UN BAS-CANADA EN ÉVOLUTION

Plus complexe est la situation du Bas-Canada dont les frontières recouvrent sensiblement celles de l’actuelle province de Québec. En 1791, il est peuplé d’environ 140 000 habitants, dont 10 000 anglophones. Le taux de natalité des Canadiens français est exceptionnel, il atteint des sommets inégalés en Occident, variant entre 40 et 65 pour mille ! Si bien que, malgré une mortalité infantile qui fauche en moyenne un enfant sur quatre, la population est passée de 60 000 habitants en 1760 à 130 000 en 1791 ; elle atteindra le demi-million en 1837, et cela sans immigration notable.

Depuis la Conquête et la modification des flux économiques qui s’ensuivit, la part de la population francophone vivant de l’agriculture passe de 65% à 75%. Elle commence à souffrir du manque de bonnes terres et du morcellement des patrimoines familiaux. Les revenus diminuent et beaucoup d’habitants sont endettés malgré les exceptionnelles bonnes récoltes de 1792 à 1802.

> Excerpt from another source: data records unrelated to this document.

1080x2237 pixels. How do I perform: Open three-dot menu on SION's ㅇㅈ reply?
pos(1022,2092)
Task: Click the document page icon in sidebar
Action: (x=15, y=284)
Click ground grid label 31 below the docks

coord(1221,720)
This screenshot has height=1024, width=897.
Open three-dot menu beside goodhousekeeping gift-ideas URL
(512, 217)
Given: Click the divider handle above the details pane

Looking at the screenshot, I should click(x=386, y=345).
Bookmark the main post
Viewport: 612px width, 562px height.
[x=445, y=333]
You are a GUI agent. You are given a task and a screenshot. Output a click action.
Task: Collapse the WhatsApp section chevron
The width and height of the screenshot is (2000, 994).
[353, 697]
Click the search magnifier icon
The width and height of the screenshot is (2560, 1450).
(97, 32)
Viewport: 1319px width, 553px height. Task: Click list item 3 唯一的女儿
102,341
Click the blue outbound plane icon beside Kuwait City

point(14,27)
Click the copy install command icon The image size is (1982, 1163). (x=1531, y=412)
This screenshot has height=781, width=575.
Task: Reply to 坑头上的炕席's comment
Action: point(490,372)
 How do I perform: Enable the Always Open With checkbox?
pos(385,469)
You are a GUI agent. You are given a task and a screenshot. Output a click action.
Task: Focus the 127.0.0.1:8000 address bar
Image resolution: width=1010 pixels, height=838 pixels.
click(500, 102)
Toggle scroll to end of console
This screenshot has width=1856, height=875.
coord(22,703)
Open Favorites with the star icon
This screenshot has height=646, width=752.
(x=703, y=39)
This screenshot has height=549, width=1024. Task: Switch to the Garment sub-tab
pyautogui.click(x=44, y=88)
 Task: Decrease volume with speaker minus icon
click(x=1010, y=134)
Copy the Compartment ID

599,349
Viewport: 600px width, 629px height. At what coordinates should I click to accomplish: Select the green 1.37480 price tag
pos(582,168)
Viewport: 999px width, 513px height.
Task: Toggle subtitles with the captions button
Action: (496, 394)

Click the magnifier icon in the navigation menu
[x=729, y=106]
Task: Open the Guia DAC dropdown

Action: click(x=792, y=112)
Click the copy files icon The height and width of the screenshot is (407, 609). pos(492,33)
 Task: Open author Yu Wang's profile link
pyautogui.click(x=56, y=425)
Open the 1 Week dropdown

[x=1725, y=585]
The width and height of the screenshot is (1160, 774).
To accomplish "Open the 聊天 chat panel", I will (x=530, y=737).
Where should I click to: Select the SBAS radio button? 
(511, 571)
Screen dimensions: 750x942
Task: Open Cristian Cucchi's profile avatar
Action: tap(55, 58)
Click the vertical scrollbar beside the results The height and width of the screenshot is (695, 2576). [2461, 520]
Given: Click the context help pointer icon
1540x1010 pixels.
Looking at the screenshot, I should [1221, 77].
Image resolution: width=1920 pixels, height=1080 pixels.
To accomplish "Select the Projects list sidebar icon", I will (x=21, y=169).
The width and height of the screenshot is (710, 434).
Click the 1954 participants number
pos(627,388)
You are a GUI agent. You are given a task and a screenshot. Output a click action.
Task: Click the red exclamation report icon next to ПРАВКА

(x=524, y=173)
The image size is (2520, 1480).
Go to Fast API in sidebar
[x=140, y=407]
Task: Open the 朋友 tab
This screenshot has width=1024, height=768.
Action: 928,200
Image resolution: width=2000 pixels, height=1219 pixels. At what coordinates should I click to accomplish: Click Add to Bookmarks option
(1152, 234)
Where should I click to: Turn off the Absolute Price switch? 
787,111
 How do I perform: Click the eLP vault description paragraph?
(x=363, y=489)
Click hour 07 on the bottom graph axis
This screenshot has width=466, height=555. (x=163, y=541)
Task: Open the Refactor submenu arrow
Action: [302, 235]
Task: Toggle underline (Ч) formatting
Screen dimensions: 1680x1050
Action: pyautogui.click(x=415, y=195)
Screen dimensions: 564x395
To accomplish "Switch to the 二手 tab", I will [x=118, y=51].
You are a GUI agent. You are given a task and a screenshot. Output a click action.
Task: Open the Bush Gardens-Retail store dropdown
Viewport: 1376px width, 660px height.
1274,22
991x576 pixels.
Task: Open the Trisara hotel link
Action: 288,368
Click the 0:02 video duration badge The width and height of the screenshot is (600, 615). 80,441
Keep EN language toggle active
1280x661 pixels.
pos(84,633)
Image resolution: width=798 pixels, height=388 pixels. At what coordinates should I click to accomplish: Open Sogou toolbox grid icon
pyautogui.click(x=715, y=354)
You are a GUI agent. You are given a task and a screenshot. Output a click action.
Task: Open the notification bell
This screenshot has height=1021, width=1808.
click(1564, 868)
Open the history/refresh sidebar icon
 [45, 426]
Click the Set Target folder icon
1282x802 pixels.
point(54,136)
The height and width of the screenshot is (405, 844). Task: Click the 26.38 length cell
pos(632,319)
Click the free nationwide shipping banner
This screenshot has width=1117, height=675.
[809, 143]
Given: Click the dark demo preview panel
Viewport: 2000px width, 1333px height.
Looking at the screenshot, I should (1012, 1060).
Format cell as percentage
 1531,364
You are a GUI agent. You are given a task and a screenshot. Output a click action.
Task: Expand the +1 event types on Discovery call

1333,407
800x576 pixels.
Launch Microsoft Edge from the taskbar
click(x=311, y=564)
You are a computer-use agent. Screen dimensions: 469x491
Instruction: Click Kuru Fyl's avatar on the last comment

En outre, l’interdiction des religieux-enseignants français maintenue par ordre de Londres depuis le Traité de Paris, le travail de la terre qui mobilise beaucoup de bras, et l’absence de débouchés professionnels pour les étudiants, entraînent une importante régression de l’instruction chez les Canadiens.

Les seigneuries constituent toujours le cadre juridique de répartition des terres. Mais plusieurs familles seigneuriales sont rentrées en France, et bon nombre de celles qui ont préféré rester au pays ont perdu l’influence qu’elles avaient sous l’Ancien Régime. Faute d’emplois rémunérés, des seigneurs sont tombés dans le besoin et ont dû vendre ; c’est ainsi qu’en 1790, le quart des seigneuries – et les plus riches – est entre les mains d’Anglo-écossais. Des parvenus canadiens français en acquièrent aussi. Il va sans dire que ces nouveaux seigneurs n’ont pas l’esprit désintéressé d’un Pierre Boucher et de ses émules du siècle précédent.

L’ÉMANCIPATION DE LA BOURGEOISIE...

Au moment même, la Terreur sévit en France ; or ici, les curés groupés derrière leur évêque sont encore les véritables porte-parole de la population. Mais leur influence décroît notablement auprès de la bourgeoisie. Les œuvres des philosophes dits des “ Lumières ”, surtout celles de Voltaire, sont très répandues. Les premiers journaux, La Gazette de Québec et La Gazette de Montréal, sont aux mains de protestants ou de franc-maçons. Parmi les plus célèbres propagandistes de ces ténébreuses lumières, il faut noter les noms de Jautard, du Calvet et Fleury Mesplet, ce franc-maçon notoire envoyé à Montréal par les États-uniens au moment de la guerre d’Indépendance.

Quant à la population d’origine britannique, si l’on excepte le millier de Loyalistes qui commencent la mise en culture des cantons de l’Est, elle se regroupe essentiellement à Québec et à Montréal. Les Anglo-écossais y dominent le monde des affaires et de la politique en cumulant fréquemment les fonctions. Cependant, si certains veulent tirer un maximum de profits de la Conquête, même au prix de bien des injustices, nous en avons déjà eu des exemples, la plupart ne demandent qu’à vivre en bonne entente avec les Canadiens français.

... À LA REMORQUE DES ANGLAIS

Joseph Papineau
Joseph Papineau

Pour pouvoir jouer un rôle politique dans la colonie, la nouvelle classe de Canadiens français – celle des notaires, des avocats et des marchands les plus habiles – devra nécessairement s’entendre avec cette bourgeoisie anglo-protestante. Joseph Papineau en est un parfait exemple.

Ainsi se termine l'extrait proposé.